Also in the 1960s, a League of Women Voters group in a Boston suburb were following the Army Corps of Engineers’ feasibility study of the Charles River for approval of a new dam a half-mile downriver from the Charles River Dam of 1910 that was no longer effective in protecting the city from the strong storm surges that had battered the coast in the preceding decade. This group calling themselves the “Charles River Valley Group” evolved into the Charles River Watershed Association founded in 1965.*

The increasing environmental awareness in the country during the 1960s led to the founding of Earth Day in the United States, on April 22, 1970. Wisconsin Senator Gaylord Nelson, disheartened by a major oil spill in Santa Barbara in 1969, sought out like-minded Republican Congressman Pete McClosky and Denis Hayes from Harvard and organized a “teach-in” for the environment. Twenty million people nationwide, concerned about the degradation of the environment, became involved in this grassroots movement that led to the creation of legislation for Clean Water and Air and the Endangered Species Act. Earth Day 1990 became worldwide with an emphasis on recycling. Then Earth Day 2000 used the Internet to reach more of the world’s leaders, and in 2010 the movement highlighted the urgency of action needed to restore our environment and contribute to a healthy climate. Meanwhile, Earth Day week in some areas now provides a range of activities for great awareness and opportunities to ameliorate the problems we are facing.

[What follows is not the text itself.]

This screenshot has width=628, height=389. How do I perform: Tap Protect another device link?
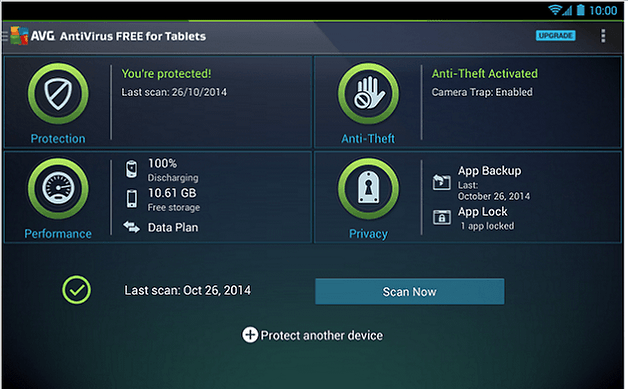tap(322, 335)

The continuing environmental initiatives of the Charles River Watershed Association have included vigilance of water use by some of the communities in the watershed, the organization using legal action where needed and the frequent monitoring of the water in various locations by a vigorous team of volunteers who submit their samples to rigorous scientific analysis. As mentioned in a previous blog, CRWA programs have also addressed the problem of storm water runoff from streets and sidewalks during rainfall, water that carries pollutants into storm drains, continuing into streams and rivers that eventually contribute to drinking water, offsetting the flow of these pollutants by creating green spaces and porous urban parking lots and walkways that allow the water to seep into the ground where pollutants are filtered out through natural processes. Now we are also seeing signs and labels on curbs that warn against dumping into storm drains anything harmful that will eventually flow into the water supply, and homeowners are cautioned against the use of chemicals in their yards that can also drain into streams and rivers.

In 2011 the international community recognized the many accomplishments of the CRWA with the awarding of the prestigious Thiess International Riverprize.

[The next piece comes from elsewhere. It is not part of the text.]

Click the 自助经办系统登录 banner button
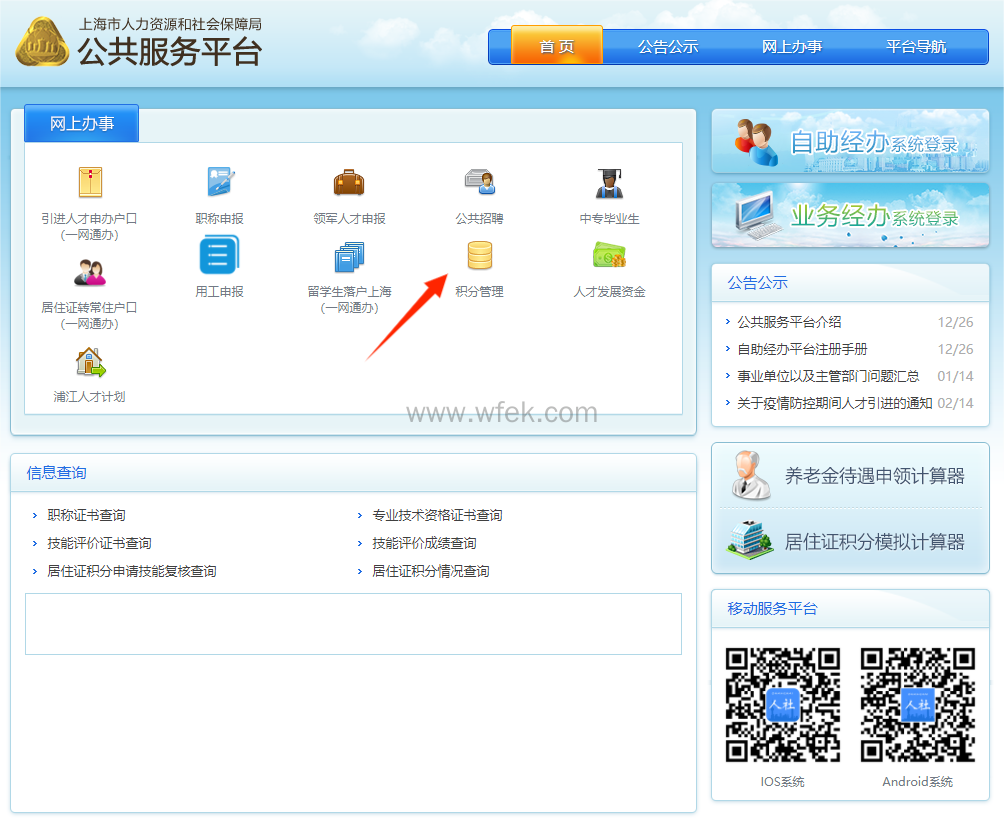This screenshot has height=825, width=1004. click(850, 142)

Each year the Charles River Watershed Association ‘s major cleanup initiative is scheduled around Earth Day. Volunteers gather at different points along the river to collect waste from the riverbanks. Some of the refuse has included tires, shopping carts, and bottles, as well as paper waste. This year’s cleanup was Saturday, April 30. Another CRWA activity for river cleanup is the “harvesting” of the invasive water chestnuts that choke the waters of Waltham’s Lakes Region above the Moody Street Dam. Volunteers in canoes literally pull out the offensive plants.

During Earth Day week in the Boston area, the CRWA sponsors the popular Run of the Charles, an annual paddling event that took place this year on Sunday, April 24. Participants started at six, nine, nineteen, and twenty-four miles from the finish line at Brighton’s Herter Park.

Another organization that contributes to the enhancement of the river is the Charles River Conservancthat began in 2000 for the purpose of improving the parklands along the banks of the Charles in Boston and Cambridge.

*In 1978 the Gridley Dam at the mouth of the Charles River was completed and named after Colonel Richard Gridley, the first to lead the colonial army engineers who built fortifications at Bunker Hill during the Revolutionary War. This dam and the accompanying pumps have so far held back the floodwaters of ocean surges.